The Effect of Weekly Semaglutide Treatment on Energy Expenditure

Sponsor
Shenzhen Institutes of Advanced Technology ,Chinese Academy of Sciences
Study ID
NCT06390501
Status
Completed

Conditions

  • Obesity; Drug

Eligibility Criteria

Sex
FEMALE
Age
18 Years - 60 Years
Healthy Volunteers
Accepted

Interventions

  • Semaglutide — DRUG
    Solution for subcutaneous (s.c. - under the skin) injection. 0.25 mg semaglutide once weekly for four weeks, 0.5 mg semaglutide once weekly for four weeks, 0.1 mg semaglutide once weekly for four weeks, 1.7 mg semaglutide once weekly for four weeks followed by 2.4 mg semaglutide once weekly for eight weeks
  • Placebo — DRUG
    Solution for subcutaneous (s.c. - under the skin) injection

Study Details

This study will test the effects of weekly injections of the glucagon like peptide-1 (GLP-1) agonist semaglutide on energy expenditure and metabolic parameters in a 24 week double-blind, placebo-controlled dose escalation randomized trial.

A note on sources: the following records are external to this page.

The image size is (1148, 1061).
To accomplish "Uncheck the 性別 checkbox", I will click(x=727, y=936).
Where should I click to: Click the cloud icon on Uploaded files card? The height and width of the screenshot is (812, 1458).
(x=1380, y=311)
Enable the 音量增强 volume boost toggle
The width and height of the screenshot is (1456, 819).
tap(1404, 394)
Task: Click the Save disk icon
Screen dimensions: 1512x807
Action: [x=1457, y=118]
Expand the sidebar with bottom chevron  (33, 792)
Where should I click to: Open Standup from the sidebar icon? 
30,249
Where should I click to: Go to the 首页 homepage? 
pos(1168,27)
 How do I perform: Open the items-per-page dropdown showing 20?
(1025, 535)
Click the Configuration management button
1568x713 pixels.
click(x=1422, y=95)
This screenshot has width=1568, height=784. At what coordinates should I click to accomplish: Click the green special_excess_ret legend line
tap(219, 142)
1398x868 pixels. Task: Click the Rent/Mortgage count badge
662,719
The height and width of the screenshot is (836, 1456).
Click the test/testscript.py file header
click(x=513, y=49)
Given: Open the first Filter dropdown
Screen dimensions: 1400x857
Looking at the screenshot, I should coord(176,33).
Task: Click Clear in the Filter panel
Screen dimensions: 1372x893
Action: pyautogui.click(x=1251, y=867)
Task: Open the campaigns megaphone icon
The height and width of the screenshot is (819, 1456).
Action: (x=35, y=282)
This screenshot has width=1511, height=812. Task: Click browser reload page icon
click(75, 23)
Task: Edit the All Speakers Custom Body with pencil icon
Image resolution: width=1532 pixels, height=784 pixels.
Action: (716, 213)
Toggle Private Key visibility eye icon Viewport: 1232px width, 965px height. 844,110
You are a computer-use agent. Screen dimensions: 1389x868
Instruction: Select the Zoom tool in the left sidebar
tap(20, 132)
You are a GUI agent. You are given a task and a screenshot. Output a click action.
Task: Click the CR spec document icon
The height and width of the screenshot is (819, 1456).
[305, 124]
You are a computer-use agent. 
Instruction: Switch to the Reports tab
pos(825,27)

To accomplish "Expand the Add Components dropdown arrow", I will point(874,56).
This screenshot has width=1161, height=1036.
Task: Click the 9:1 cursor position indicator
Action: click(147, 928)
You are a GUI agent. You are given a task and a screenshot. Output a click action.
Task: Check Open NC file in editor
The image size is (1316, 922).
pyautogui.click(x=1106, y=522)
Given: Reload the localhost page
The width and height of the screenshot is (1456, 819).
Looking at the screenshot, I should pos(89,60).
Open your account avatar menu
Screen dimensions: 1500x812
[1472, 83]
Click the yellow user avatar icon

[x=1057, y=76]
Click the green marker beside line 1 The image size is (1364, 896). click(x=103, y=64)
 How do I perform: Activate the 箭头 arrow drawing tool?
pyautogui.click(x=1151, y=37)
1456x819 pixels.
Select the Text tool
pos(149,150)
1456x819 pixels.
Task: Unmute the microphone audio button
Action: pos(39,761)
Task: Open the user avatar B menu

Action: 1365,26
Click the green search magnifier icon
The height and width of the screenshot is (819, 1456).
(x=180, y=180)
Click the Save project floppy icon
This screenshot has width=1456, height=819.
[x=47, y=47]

After baseline testing, 52 patients will be randomly assigned to the semaglutide or matching placebo injection group. In addition to taking medication or placebo, all participants will a calorie restricted diet provided by the researchers, providing 600 kcals per day below their estimated baseline requirements. Before and at the end of treatment, weight status, body composition, basal metabolic rate (BEE), 24h energy expenditure, daily total energy expenditure (TEE) for free living, physical activity, energy intake (questionnaire and food table), and hormone parameters for energy homeostasis will be evaluated.

Key Dates

Start date
Apr 1, 2024
Status verified
Jan 2026
Primary completion
Aug 15, 2025
Completion
Sep 15, 2025

Study Design

Enrollment
60 participants (actual)
Allocation
RANDOMIZED
Intervention model
PARALLEL
Primary purpose
BASIC_SCIENCE

Arms

  • Experimental: Semaglutide
    Once-weekly injections of gradually increased doses of semaglutide
  • Placebo Comparator: Placebo
    Once-weekly injections of gradually increased volumes of saline placebo, to match the volumes of the semaglutide treated arm.

Primary Outcome Measure

Changes of Total Energy Expenditure Assessed by Doubly Labeled Water Analysis [ Time Frame: From baseline at week 0 to week 24 ]